Chinese Home Library Part I: What Not To Do 

Earlier this year I read an excellent book on bilingual language acquisition. The author stressed how important it is to build a home library with 500 books.


At that point, our home consisted of maybe 3 Chinese books. Hence began a frenzy of Chinese book acquisition of 100+ books, most of which I regret buying.

In this post I will share what I’ve learned about buying books for my angmohkia (AKA. westernized child who is dominant in and prefers English). Save yourself hundreds of dollars 💵 from NOT buying these books. You’re welcome.

Mistake #1: “Good character” books

A large percentage of Chinese books are about how to be a good kid and have good manners. If your child is used to English books with funny and exciting adventures he will not like these. Because BORING.

Seriously why are there so many of these… 🙄

Mistake #2: Books that are written for children in China 🇨🇳 

Can you say culture shock? My boy was horrified that animals and people get beaten and DIE in these books.
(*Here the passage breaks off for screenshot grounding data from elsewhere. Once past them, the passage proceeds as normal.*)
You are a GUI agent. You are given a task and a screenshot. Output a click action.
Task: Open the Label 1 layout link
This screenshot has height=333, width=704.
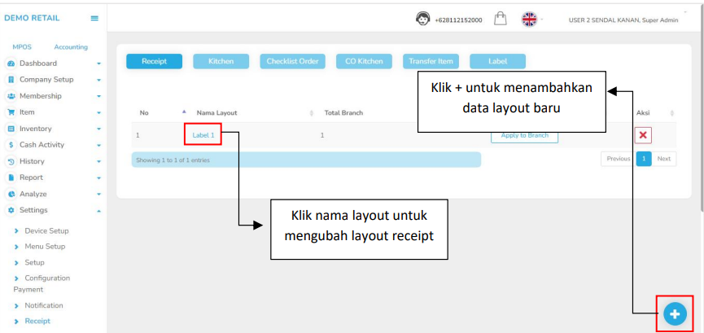click(x=203, y=135)
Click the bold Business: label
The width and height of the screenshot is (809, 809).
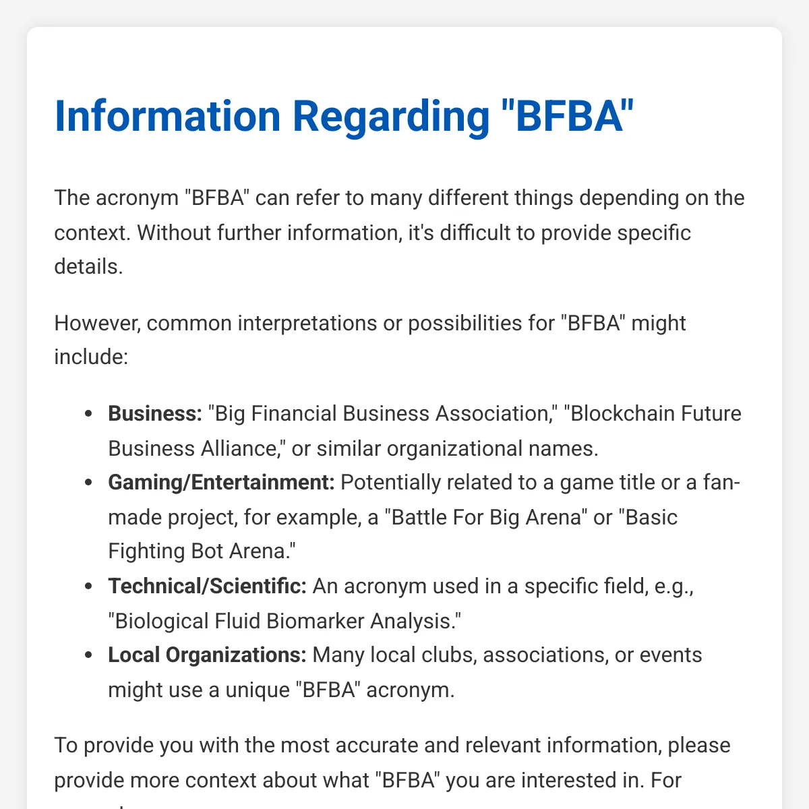(155, 413)
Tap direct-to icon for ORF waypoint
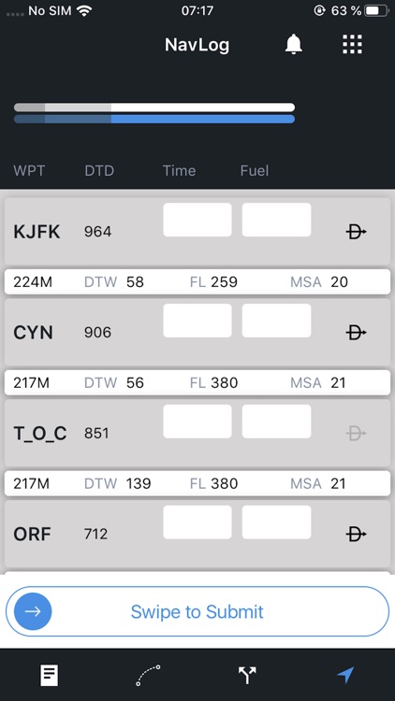The image size is (395, 701). pyautogui.click(x=356, y=534)
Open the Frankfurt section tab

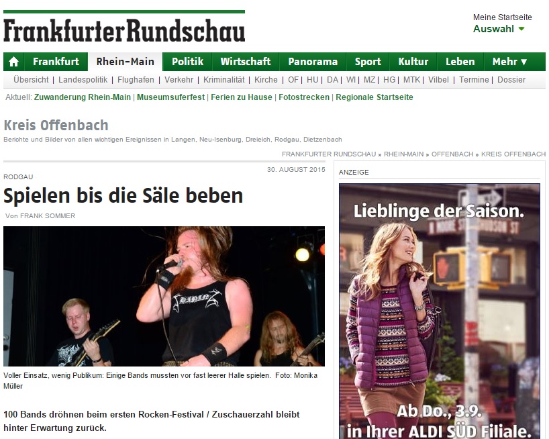(56, 62)
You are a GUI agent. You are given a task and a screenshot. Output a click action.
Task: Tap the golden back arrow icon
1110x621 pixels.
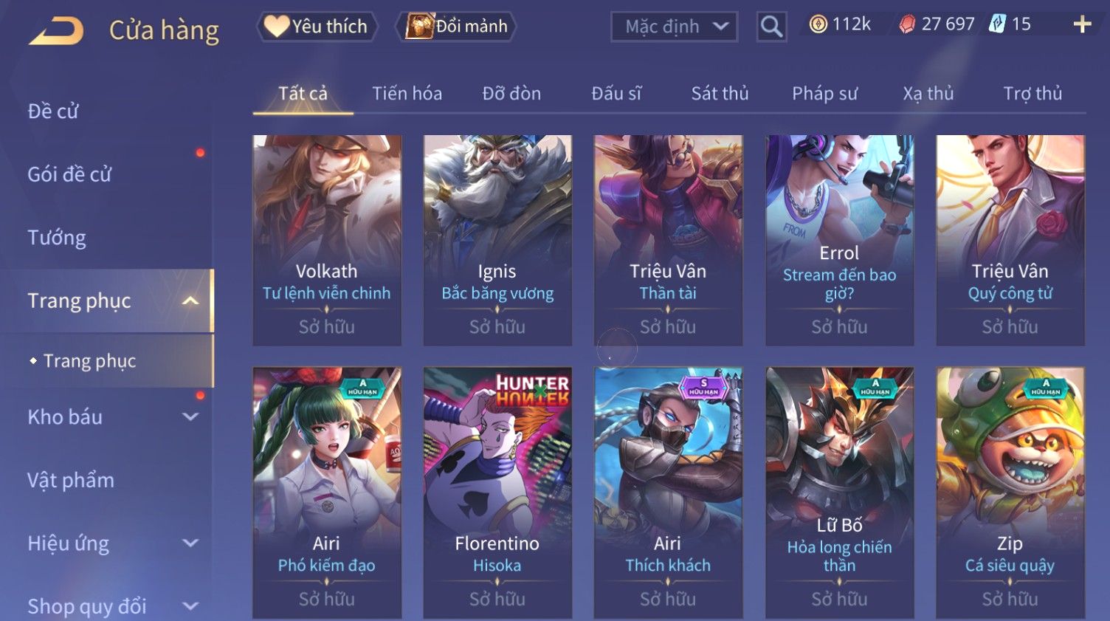(56, 31)
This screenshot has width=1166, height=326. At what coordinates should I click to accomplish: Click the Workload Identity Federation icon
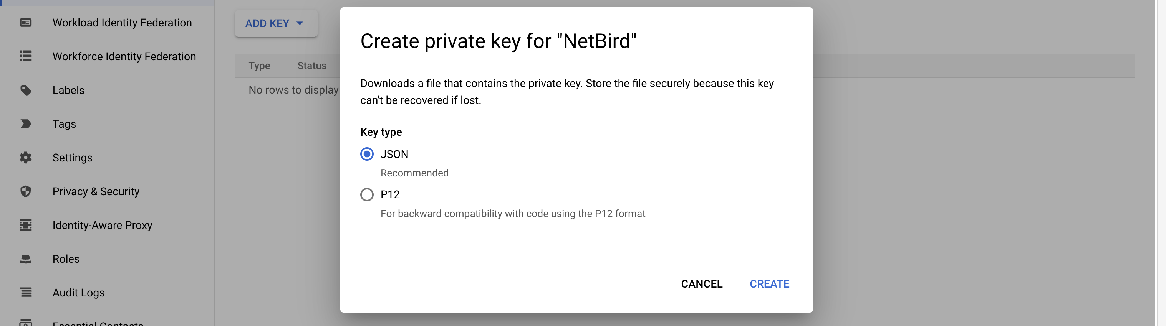coord(26,23)
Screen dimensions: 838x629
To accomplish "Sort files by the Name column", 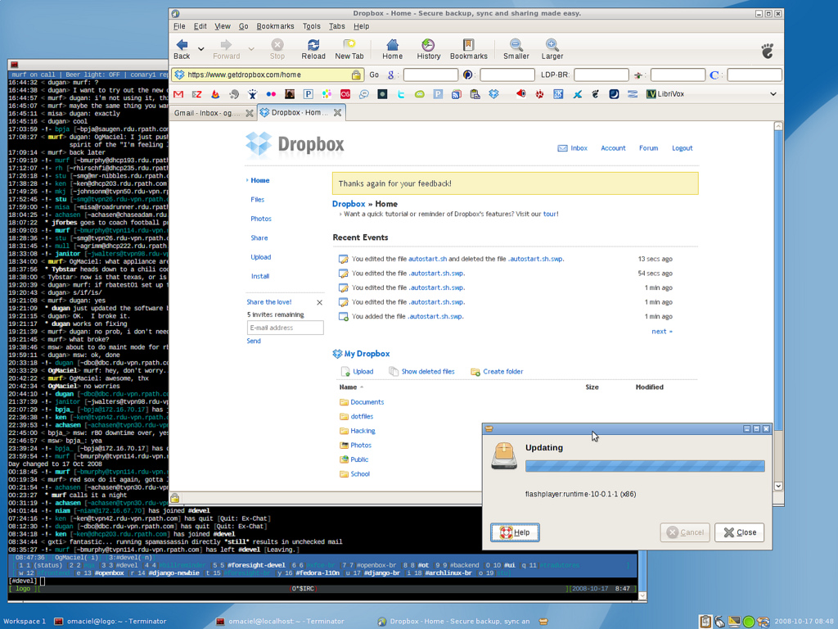I will [350, 387].
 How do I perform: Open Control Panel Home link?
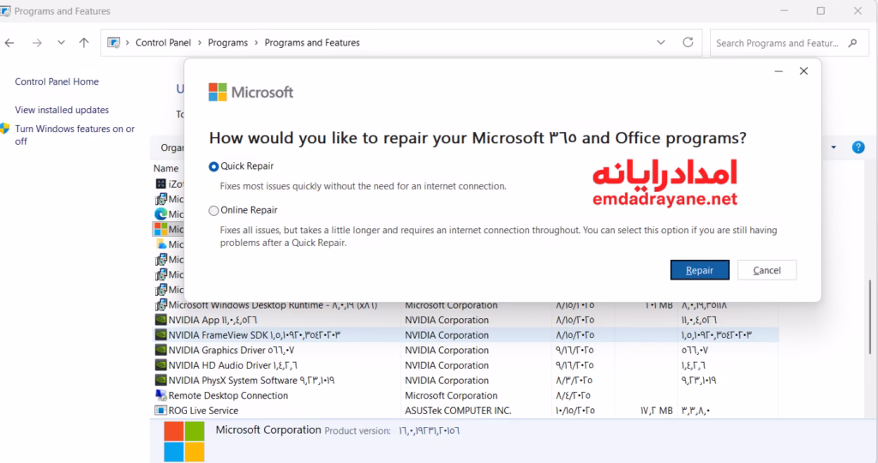coord(57,81)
Up until then I did not realize that all English books have happy endings and nobody ever dies. 😬

Seriously though, culture in China and USA are polar opposites. My son does not relate to Chinese books that are too… Chinese.

Mistake #3: Books that are too childish

My son is currently 5 years old with the Chinese comprehension of a 3 year old. I cleverly (or so I thought) sourced out books like Dr. Seuss and Elmer Elephant that are at his level of comprehension so he can understand them.

BIG MISTAKE. My son outgrew these toddler books years ago has zero interest in reading them.

Note: The books shown below are actually pretty good. They are just not developmentally appropriate or interesting to a 5 y.o.

Mistake #4: Books by non-professional authors 

Most English books are by renowned authors and illustrators, and you can be assured that they are of a certain caliber otherwise they wouldn’t be published. Not so for Chinese. There are many Chinese publishers that will publish works by any random person. I don’t think you can even call them authors.

Quality control??

Mistake #5: Novelty books 

Books these days come with a lot of bells and whistles. Toys, push buttons, projector, magic pen… you name it. While they do capture the child’s interest at the start, the novelty wears off really quick!

For the $20 I spent on this fancy schmancy book, I could’ve bought four quality hardcover picture books. Not worth it IMO. 😣

So there you have it. This is part I of a series of posts I will share about building our library at home. 敬请期待! To be continued…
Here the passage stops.